### WORK ORDER:
Look below for the line containing "Task: Click the Google Pay icon". Write out that line and the rest through the last one, exactly as they appear, but without pictures.
▼
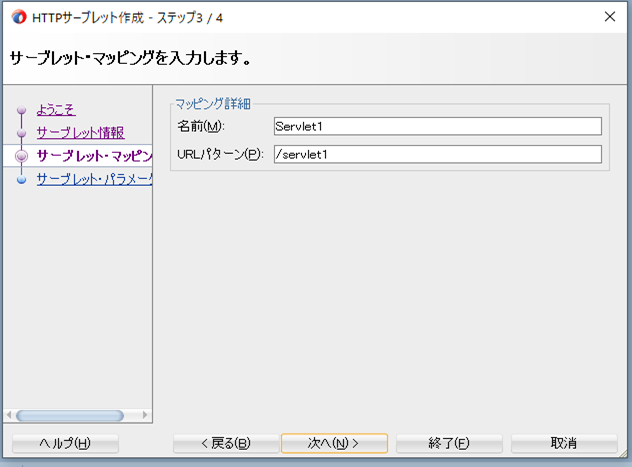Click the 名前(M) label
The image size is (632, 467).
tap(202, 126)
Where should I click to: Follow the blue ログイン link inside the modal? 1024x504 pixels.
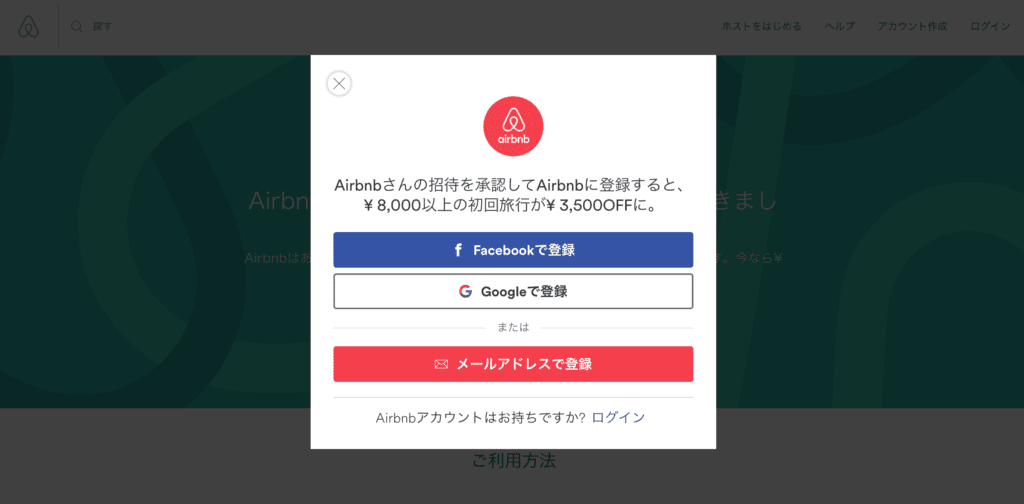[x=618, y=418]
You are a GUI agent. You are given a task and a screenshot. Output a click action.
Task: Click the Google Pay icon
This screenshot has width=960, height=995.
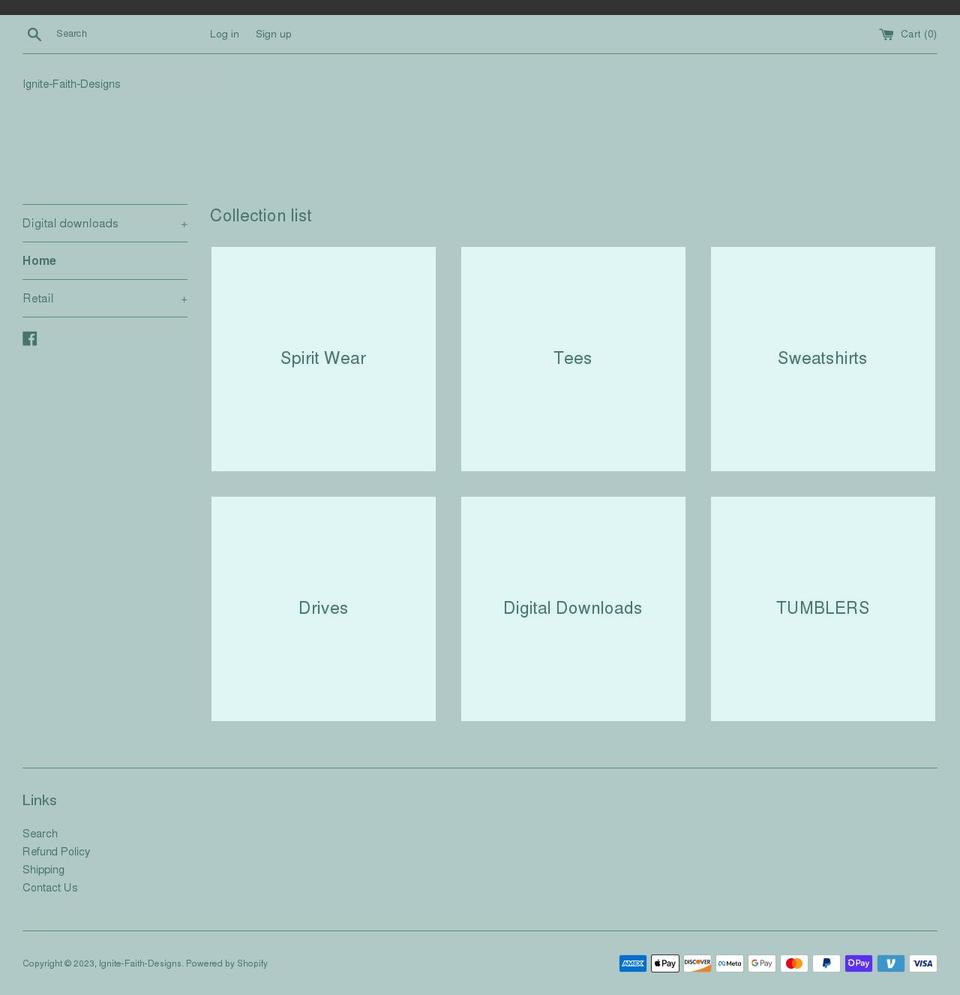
▲
### ANSWER BOX:
Task: Click the Google Pay icon
This screenshot has width=960, height=995.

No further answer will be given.